Abstract
Robotic and navigated TKA procedures have been introduced to improve component placement precision for the purpose of improving implant survivorship and other clinical outcomes. Although numerous studies have shown enhanced precision in placing components, adoption of technology-assistance (TA) for TKA has been relatively slow. One reason for this has been the difficulty in demonstrating the cost-effectiveness of implementing TA-TKA systems and assessing their impact on revision rates.
In this study, we aimed to use a simulation approach to answer the following questions: (1) Can we determine the distribution of likely reductions in TKA revision rates attributable to TA-TKA in an average US patient population? And, (2) What reduction in TKA revision rates are required to achieve economic neutrality?
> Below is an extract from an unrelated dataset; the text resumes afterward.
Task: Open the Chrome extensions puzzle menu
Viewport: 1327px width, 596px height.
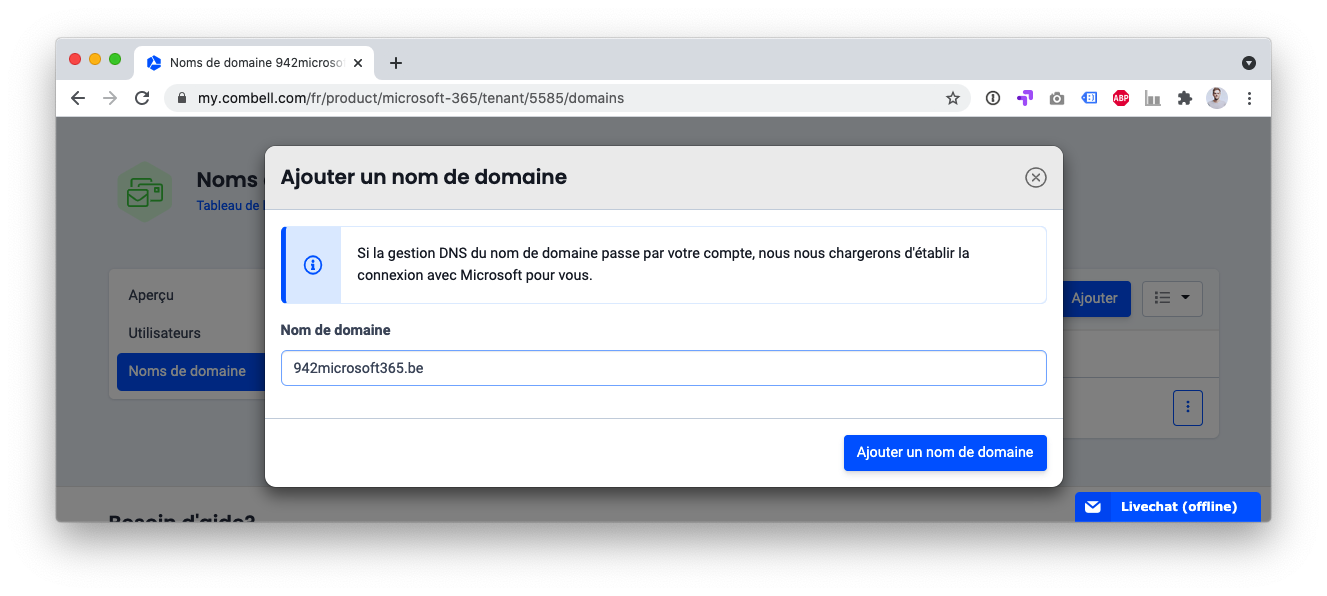Action: point(1185,98)
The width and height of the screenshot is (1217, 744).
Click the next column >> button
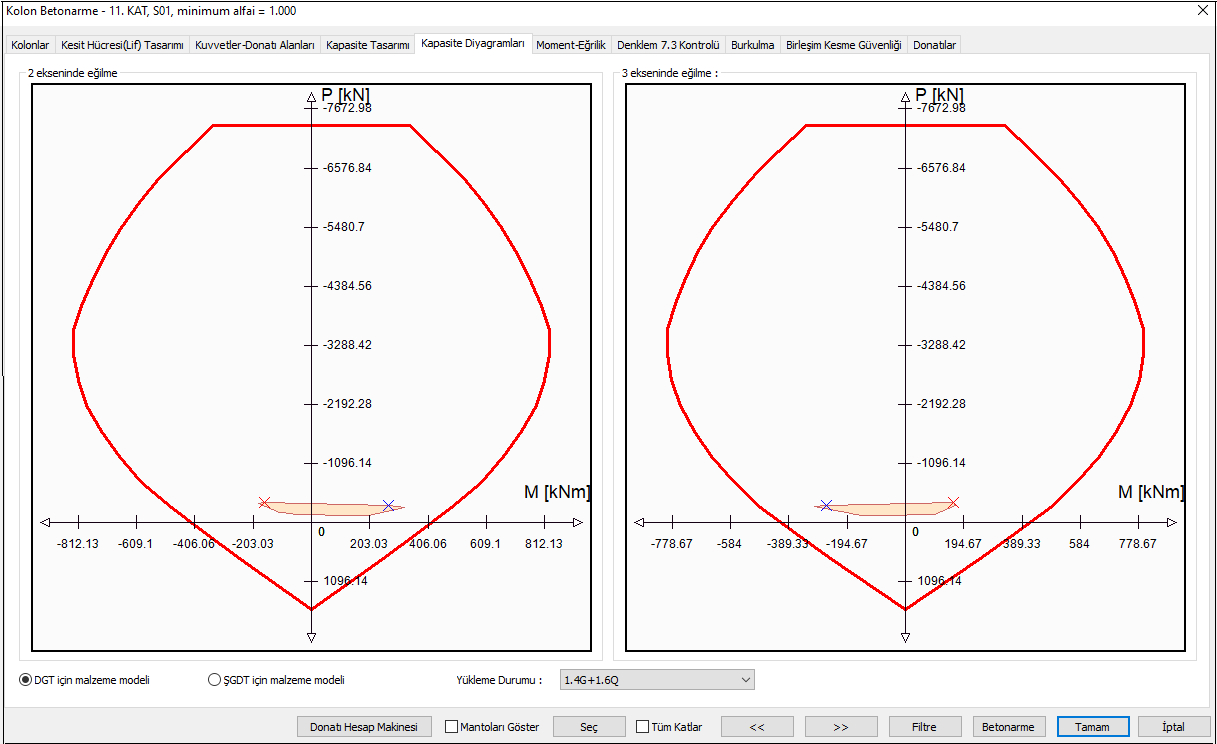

In a previous study, we developed a method for creating large sets of simulated TKA patient populations with distributions of patient-specific factors (age at index surgery, sex, BMI) and one surgeon-controlled factor (coronal alignment) drawn from registry data and published literature. Effect sizes of each factor on implant survival was modeled using large clinical studies. For 10,000 simulated TKA patients, we simulated 20,000 TKA surgeries, evenly split between groups representing coronal alignment precisions reported for manual (±3°) and TA-TKA (±1.0°), calculating the patient-specific survival curve for each group. Extending our previous study, we incorporated the probability of each patient's expected survival into our model using publicly available actuarial data. This allowed us to calculate a patient-specific estimate of the Reduction in Lifetime Risk of Revision (RLRR) for each simulated patient. Our analysis showed that 90% of patients will achieve an RLRRof 1.5% or less in an average US TKA population.
We then conducted a simplified economic analysis with the goal of determining the net cost of using TA-TKA per case when factoring in future savings by TKA revision rates. We assumed an average cost of revision surgery to be $75,000 as reported by Delanois (2017) and an average added cost incurred by TA-TKA to be $6,000 per case as reported by Antonis (2019). We estimate the net cost per TA-TKA case (CNet) to be the added cost per TA-TKA intervention (CInt), less the cost of revision surgery (CRev) multiplied by the estimated RLRR: CNet = CInt - CRev∗RLRR. We find that, under these assumptions, use of TA-TKA increases expected costs for all patients with an RLRR of under 8%.
Based on these results, it appears that it would not be cost-effective to use TA-TKA on more than a small fraction of the typical US TKA patient population if the goal is to reduce overall costs through reducing revision risks. However, we note that this simulation does not consider other possible reported benefits of TA-TKA surgery, such as improved functional and pain outcome scores which may justify its use on other grounds. Alternative costs incurred by TA-TKA will be evaluated in a future study. To reach economic neutrality, TA-TKA systems either must reduce the added cost per intervention or increase RLRR by better addressing the root causes of revision.